The media is failing us

Posted on

I was amused by this headline in the FT this morning:

As they then noted:

Soaring oil prices threaten to hit US growth, worsen inflation and keep the Federal Reserve from lowering interest rates, top economists have warned ahead of the central bank's first rate decision since the Iran war began.

US oil prices have jumped almost 50 per cent since the US and Israel struck Iran at the end of last month to about $95 a barrel, sending the costs of petrol and diesel at the pump surging higher.

The majority of academic economists polled by the Clark Center for Global Markets on behalf of the FT said that, if oil prices were to remain at $100 a barrel, slightly above their current level, US growth will decline markedly.

In another shocking finding, the poll indicated that these economists believed that a significant increase in oil prices would affect the US inflation rate.

As statements of the "bleedin' obvious" go, this article takes some beating. No one needed a PhD in economics to reach those conclusions, though it appears the US administration was unaware of the risk of such events.

The problem with this report is that, like so much of the news now, it so glaringly obviously misses the point. Supposed research has been put into finding out what is already known or is obvious, but no analysis of the consequences follows.

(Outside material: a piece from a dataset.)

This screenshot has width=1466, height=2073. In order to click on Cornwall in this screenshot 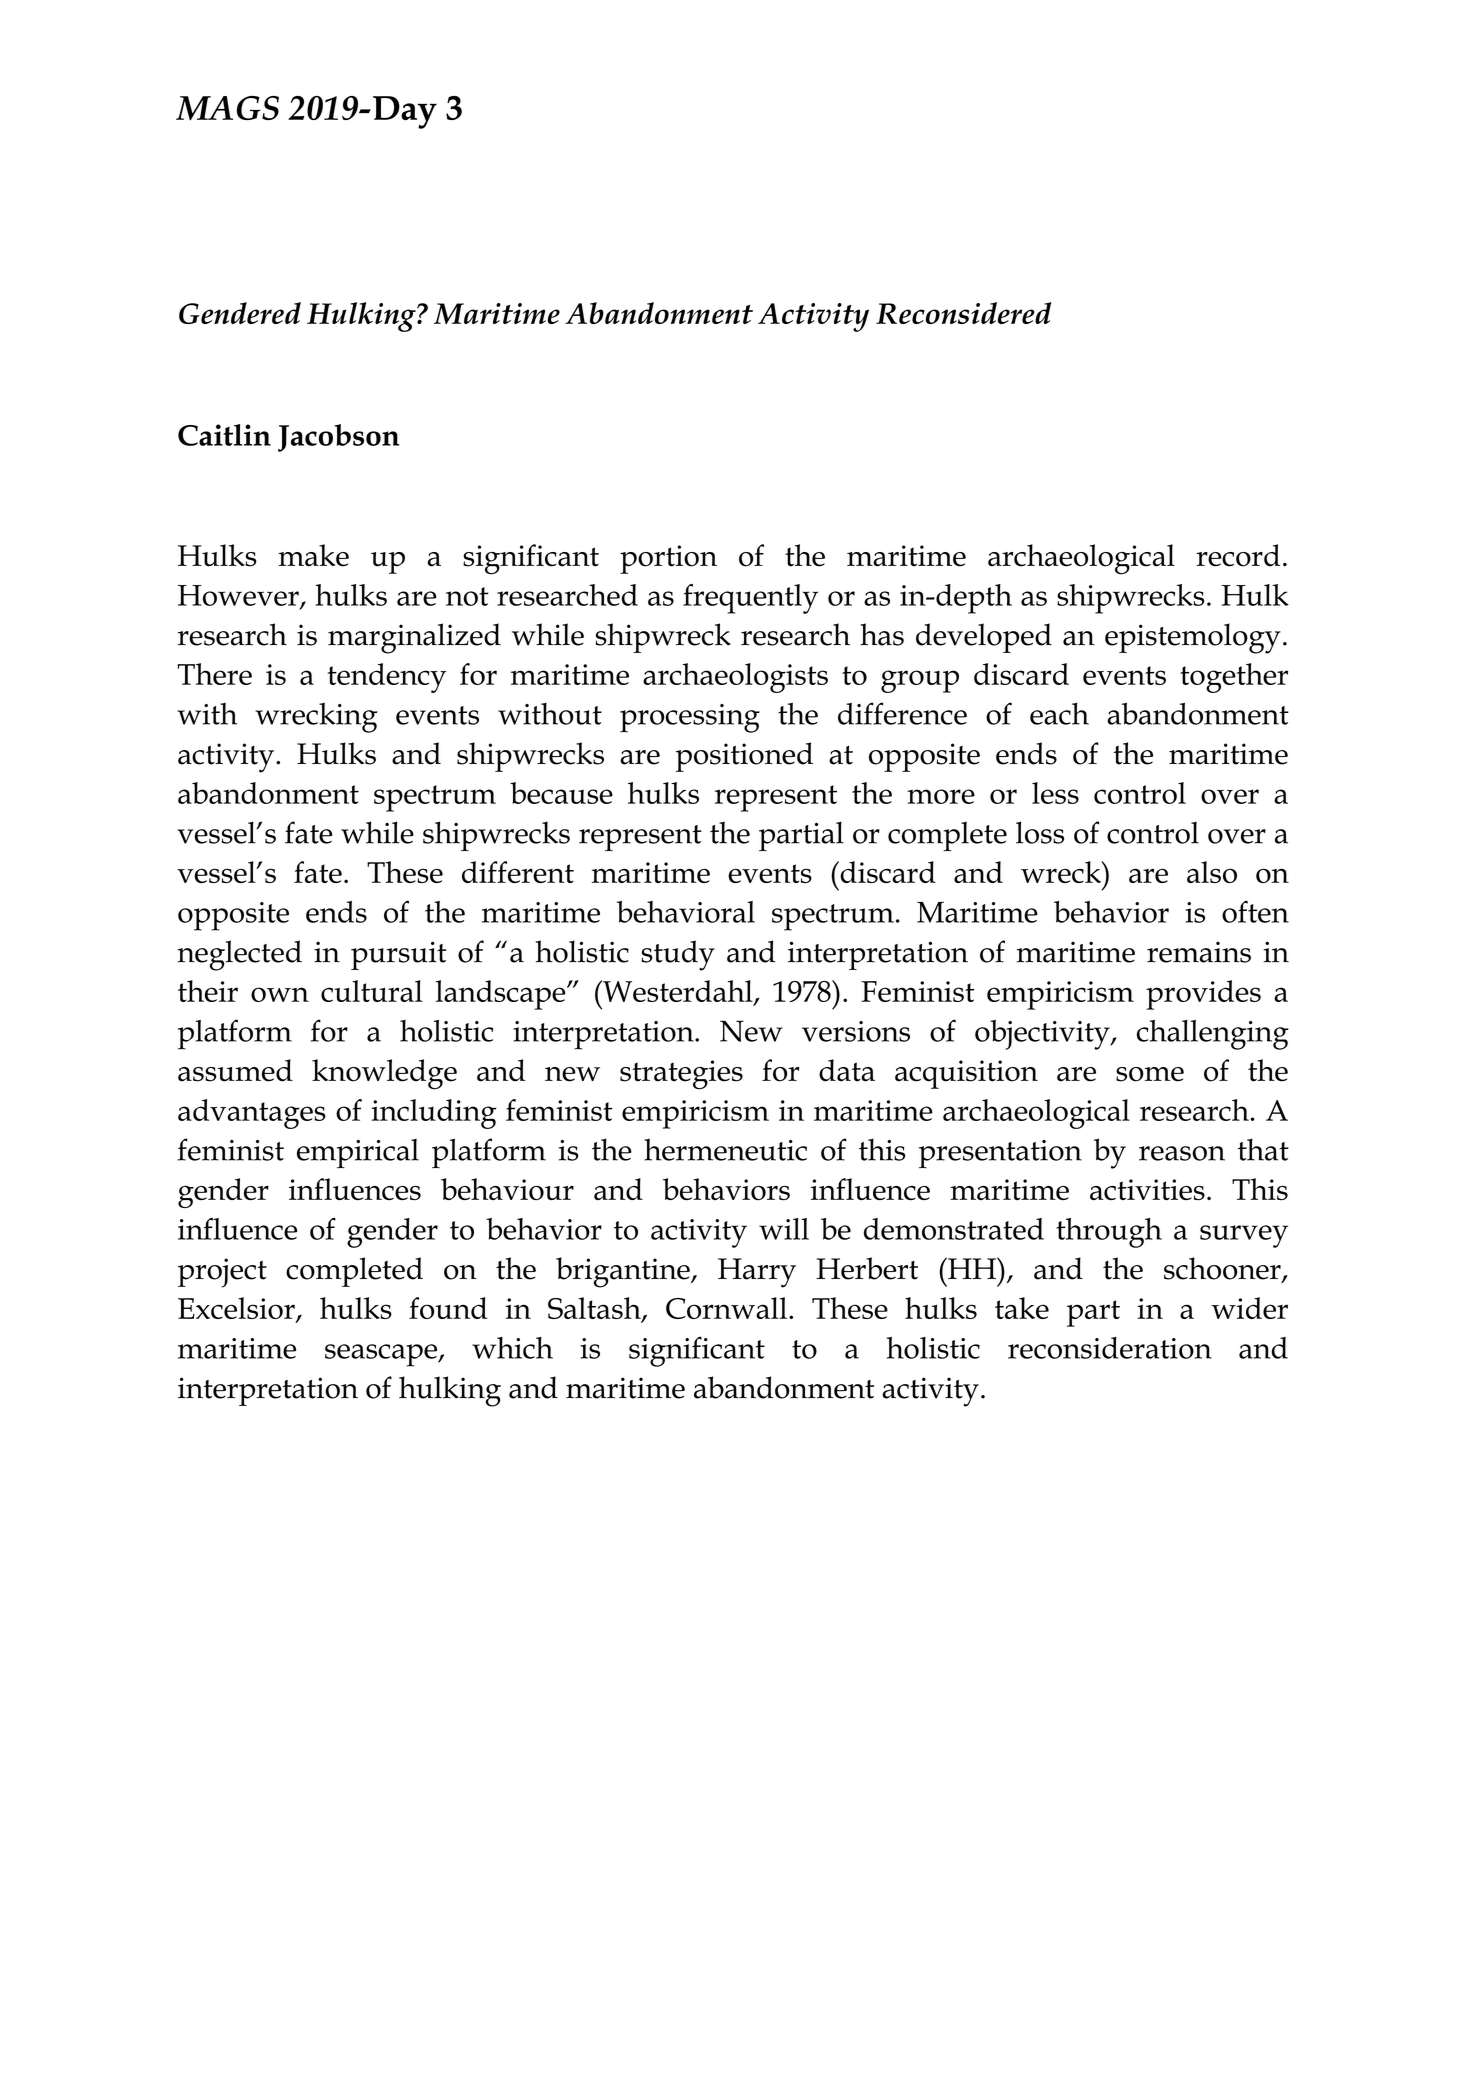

There is no questioning of what strategy might be adopted to deal with the situation, beyond suggesting that the Fed is now unlikely to cut interest rates. Doom and gloom is spread, and there is plenty enough of it to go around, but how the problem might be solved by, for example, by ending the war, changing taxes, creating Federal support programmes, releasing more oil reserves, or even, in the case of the USA, by blocking oil exports so that production may be diverted to domestic markets at government controlled prices; none of that is mentioned.

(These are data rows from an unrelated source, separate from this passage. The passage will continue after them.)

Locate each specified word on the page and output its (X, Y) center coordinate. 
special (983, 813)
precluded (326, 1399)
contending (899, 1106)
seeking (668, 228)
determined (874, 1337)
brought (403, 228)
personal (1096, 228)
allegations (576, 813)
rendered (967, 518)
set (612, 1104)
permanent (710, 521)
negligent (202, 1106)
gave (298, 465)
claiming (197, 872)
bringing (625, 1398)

It is this absence of critical thinking in our media which I find so worrying at present, and an explanation for why so many people are alienated by the news.

Why, What, When, Where, Who, and How are the questions that the media is meant to answer? I would also add "Next". Right now, it seems that the media has forgotten to ask why, and it has certainly forgotten to ask the "what's next" question, and that is the one that everybody wants to know about.